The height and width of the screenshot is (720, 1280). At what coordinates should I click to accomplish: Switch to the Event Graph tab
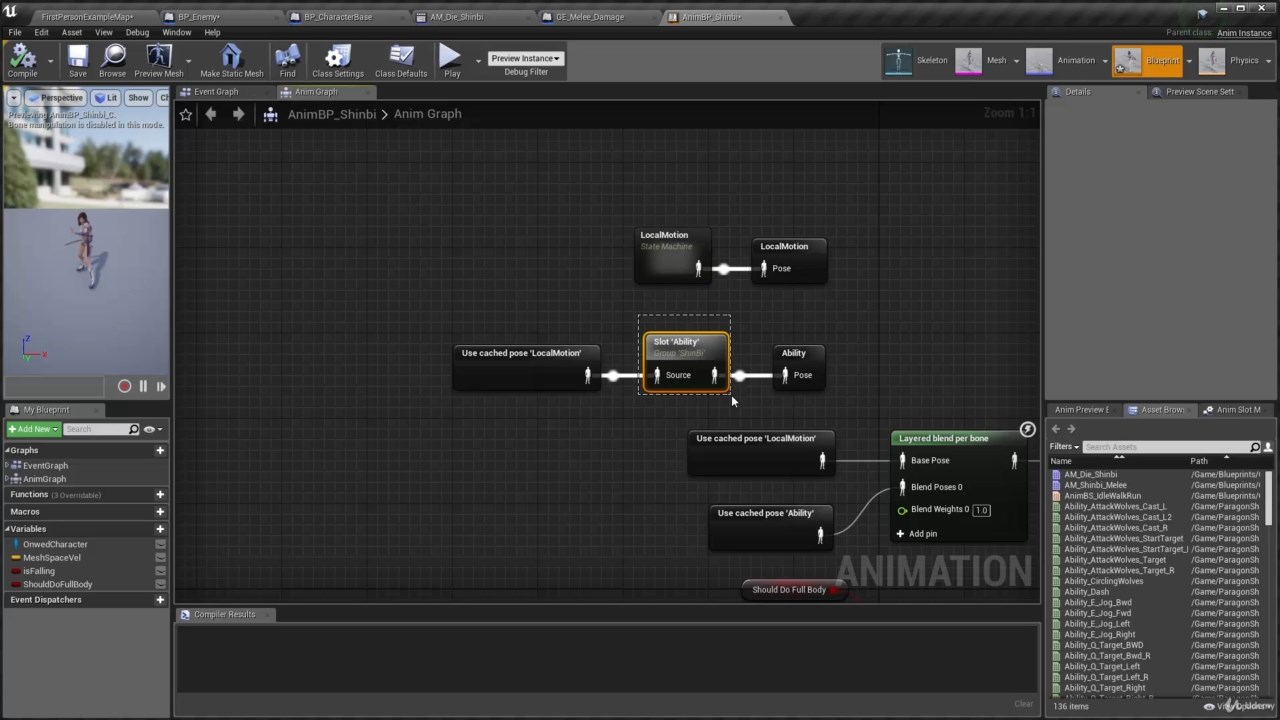216,92
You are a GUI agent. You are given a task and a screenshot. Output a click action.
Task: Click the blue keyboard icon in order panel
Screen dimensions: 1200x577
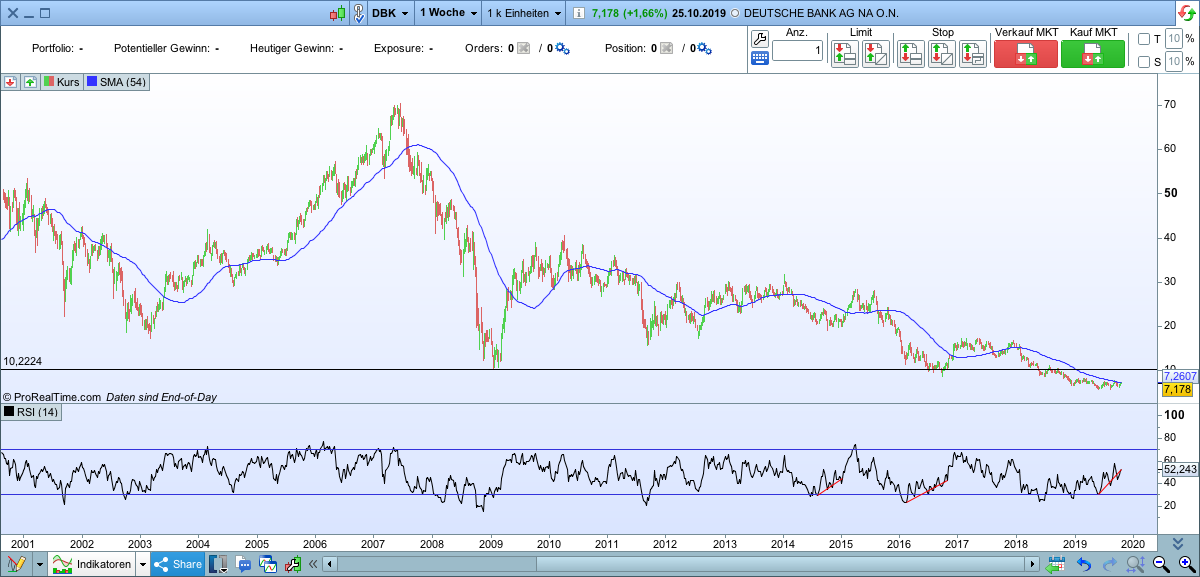point(759,58)
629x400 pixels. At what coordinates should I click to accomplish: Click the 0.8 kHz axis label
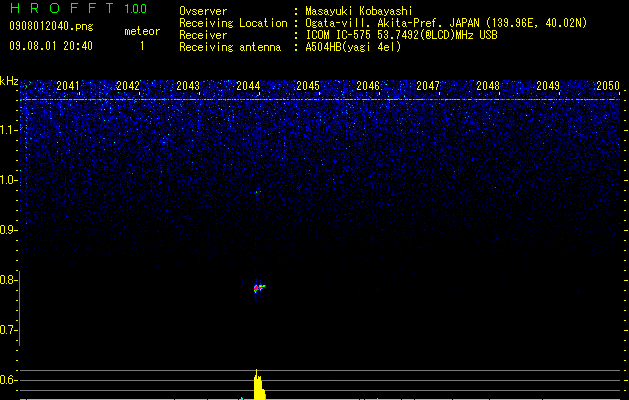(x=8, y=280)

════════════════

About this exercise
Return the material exactly as written, except for any pictures it holds.

The answer
The height and width of the screenshot is (720, 1280). At what coordinates should I click to accomplish: Switch to the Event Graph tab
216,92
You are a GUI agent. You are given a task and a screenshot. Output a click action.
Task: Click the blue keyboard icon in order panel
Screen dimensions: 1200x577
point(759,58)
629x400 pixels. At what coordinates should I click to accomplish: Click the 0.8 kHz axis label
(x=8, y=280)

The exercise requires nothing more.